João Gonçalves

O segundo "milagre de Tancos"

Decorreu ontem, em Lisboa, uma parada militar para celebrar o armistício de 11 de Novembro de 1918.

Maior do que esta, e com real significado político-militar, só a de 25 de Abril de 1977, a primeira de Eanes presidente e CEMGFA. Ao dirigir-se ao país através dos militares em parada, e com a autoridade única que lhe advinha do sufrágio popular e da própria tropa que colocara na ordem após o 25 de Novembro de 1975, Eanes sublinhou a "imagem de coesão, unidade e disciplina" das FA, reiterando que as Forças Armadas "só à nação" pertencem.
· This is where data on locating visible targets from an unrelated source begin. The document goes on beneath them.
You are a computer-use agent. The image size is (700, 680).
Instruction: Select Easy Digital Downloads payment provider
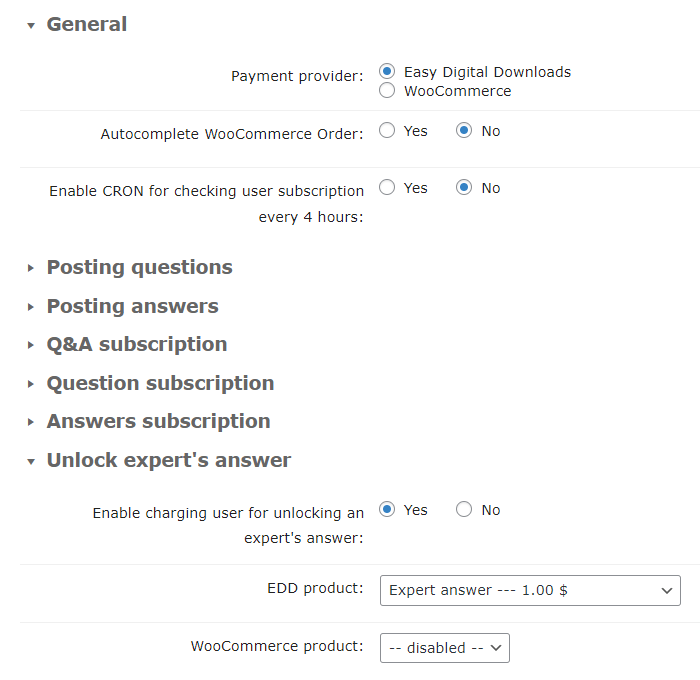tap(387, 72)
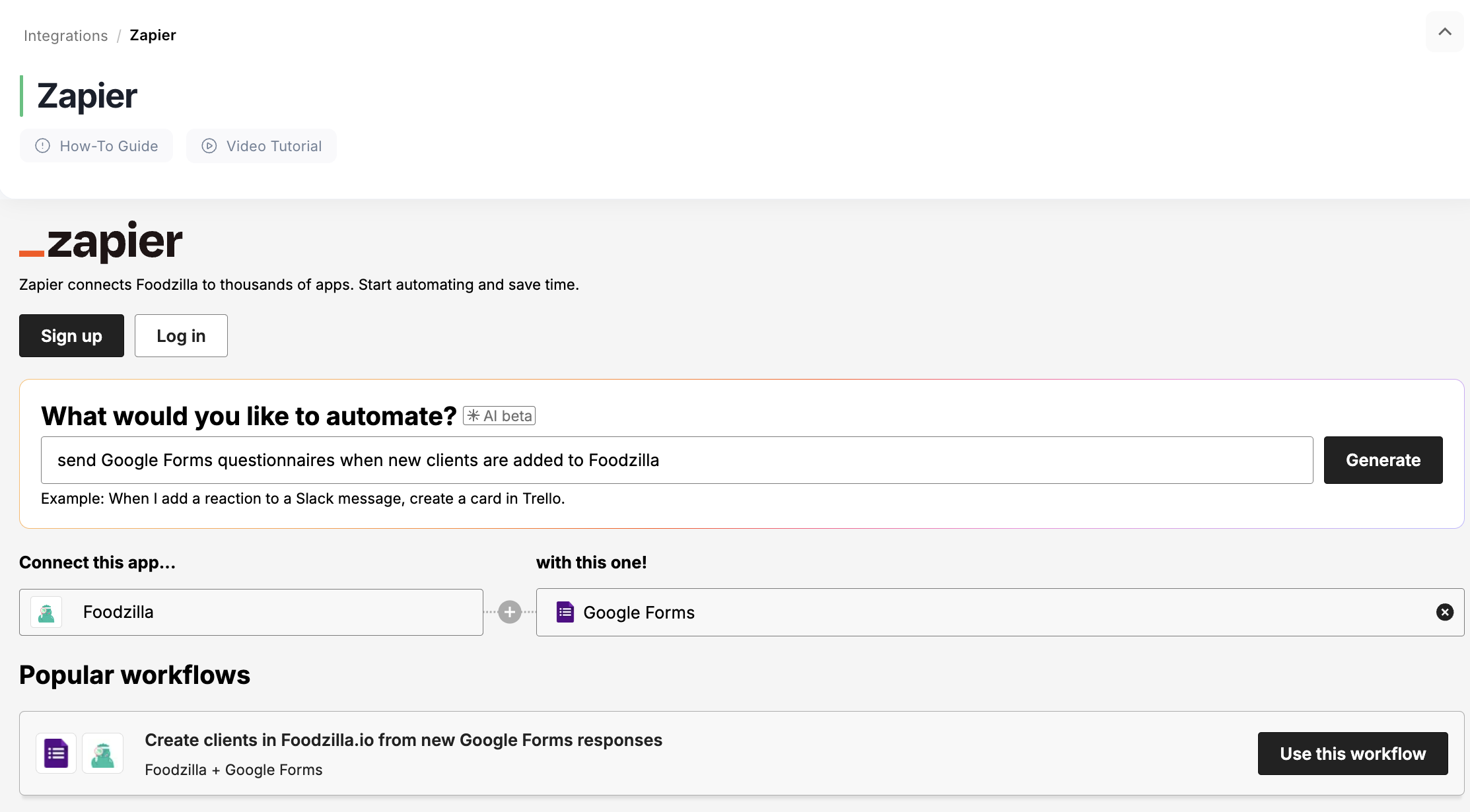Go to Integrations breadcrumb
1470x812 pixels.
(x=65, y=36)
Infelizmente, o fim do serviço militar obrigatório diluiu este conceito estratégico fundamental da ligação perene dos militares com a nação, e vice-versa, que anda perdido na retórica político-partidária de circunstância e por peripécias pouco edificantes para as instituições do Estado de direito. Nada, porém, havia a comemorar sobre Portugal e a sua participação na "Grande Guerra", um evento no qual, curiosamente, vamos encontrar uma referência a Tancos. Naquela altura, nem o oficialato nem os soldados desejavam combater num exército impreparado para tal. O partido do outro Costa, o "dono" espiritual da República, é que queria forçar a participação por razões exclusivamente domésticas. Tudo foi preparado a correr, justamente em Tancos, sob as ordens do então ministro da Guerra, e posteriormente luminária da "oposição", o coronel Norton de Matos. Cito Vasco Pulido Valente. "Improvisou tropas, comandos e armamento e, após algumas revistas cerimoniais, mandou tudo para França, sem se preocupar excessivamente com as condições de vida e de luta do Corpo Expedicionário que criara como pura peça de propaganda", o CEP, também conhecido à época pelos "Carneiros Exportados de Portugal". Não por acaso, o "Corpo", onde "a desordem era absoluta", adoptaria como hino "uma canção edificante denominada "Fado do Cavanço"". Sabemos como acabou este denominado "milagre de Tancos" num país que, em 1915, ignorava o que era a França, a Alemanha ou a Inglaterra. A estátua onde Marcelo depôs uma singela coroa de flores perpetua esse fracasso patriótico pelo qual os democráticos de Afonso Costa, e os bonzos seus aliados, foram os únicos responsáveis. À espera de um segundo "milagre de Tancos", por motivos mais prosaicos e já quase do foro da superstição, Marcelo, o PR e o comandante supremo, avisou não tolerar "que se repita o uso das Forças Armadas ao serviço de interesses, pessoas, grupos ou de jogos de poder". Suponho que a nação ainda menos.